I'm writing a program that has both a command-line interface and an interactive mode. In CLI mode it executes one command, prints results and exits. In interactive mode it repeatedly reads commands using GNU readline, executes them and prints results (in spirit of a REPL).
The syntax for commands and their parameters is almost the same regardless of whether they come from command-line or frmo stdin.

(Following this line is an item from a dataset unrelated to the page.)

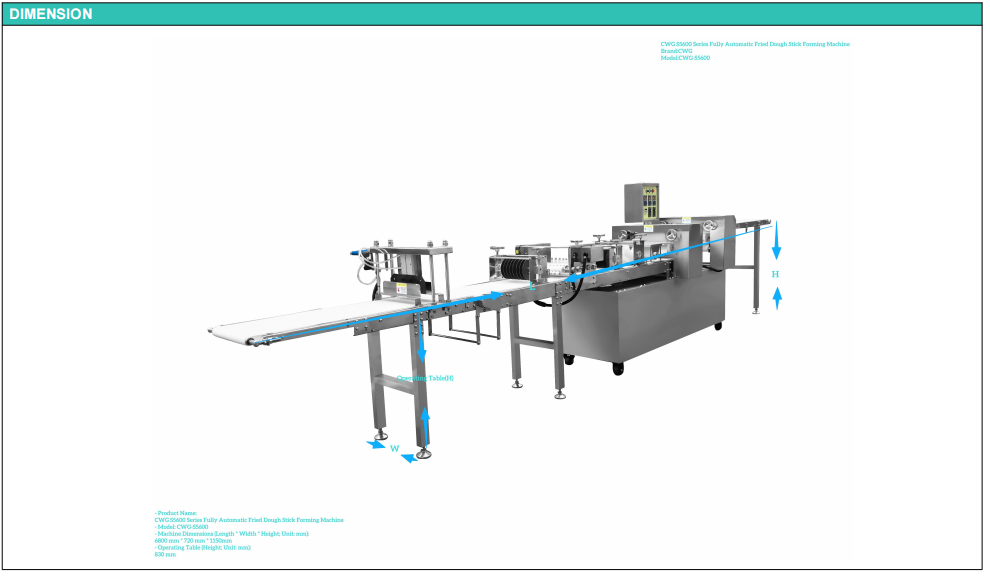Select the left-pointing arrow right of W
Image resolution: width=990 pixels, height=579 pixels.
pos(408,459)
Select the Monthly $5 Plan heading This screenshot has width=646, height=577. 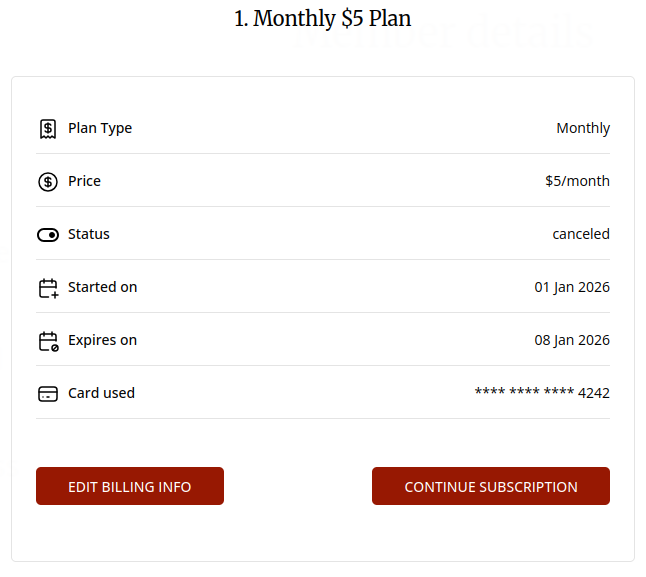[x=322, y=19]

I would like to maximize code-reuse by using a single framework for parsing both command-line and interactive mode inputs.
My proposed syntax is (square brackets denote optional parts, braces repetition) as follows:
From shell:
program-name {[GLOBAL OPTION] ...} <command> [{<command arg>|<GLOBAL OPTION>|<LOCAL OPTION> ...}]In interactive mode:
<command> [{<command arg>|<GLOBAL OPTION>|<LOCAL OPTION> ...}]
Local options are only valid for one particular command (different commands may assign a different meaning to one option).
My problem is that there are some differences between the CL and interactive interfaces: Some global options are only valid from command line (like --help, --version or --config-file). There is obviously also the 'quit'-command which is very important in interactive mode, but using it from CL makes no sense.
To solve this I've searched web and hackage for command-line parsing libraries. The most interesting ones I've found are cmdlib and optparse-applicative. However, I'm quite new to Haskell and even though I can create a working program by copying and modifying example code from library docs, I haven't quite understood the mechanics of these libraries and therefore have not been able to solve my problem.
I have these questions in mind:
How to make a base parser for commands and options that are common to CL and REPL interfaces and then be able to extend the base parser with new commands and options?
How to prevent these libraries from exiting my program upon incorrect input or when '--help' is used?
I plan to add complete i18n support to my program. Therefore I would like to prevent my chosen library from printing any messages, because all messages need to be translated. How to achieve this?
So I wish you could give me some hints on where to go from here. Does cmdlib or optparse-applicative (or some other library) support what I'm looking for? Or should I revert to a hand-crafted parser?
GetOptsdoesn't crash, it returns error message, as I'd assume any good library should do. It also doesn't do any printing, because printing has nothing to do with command line parsing.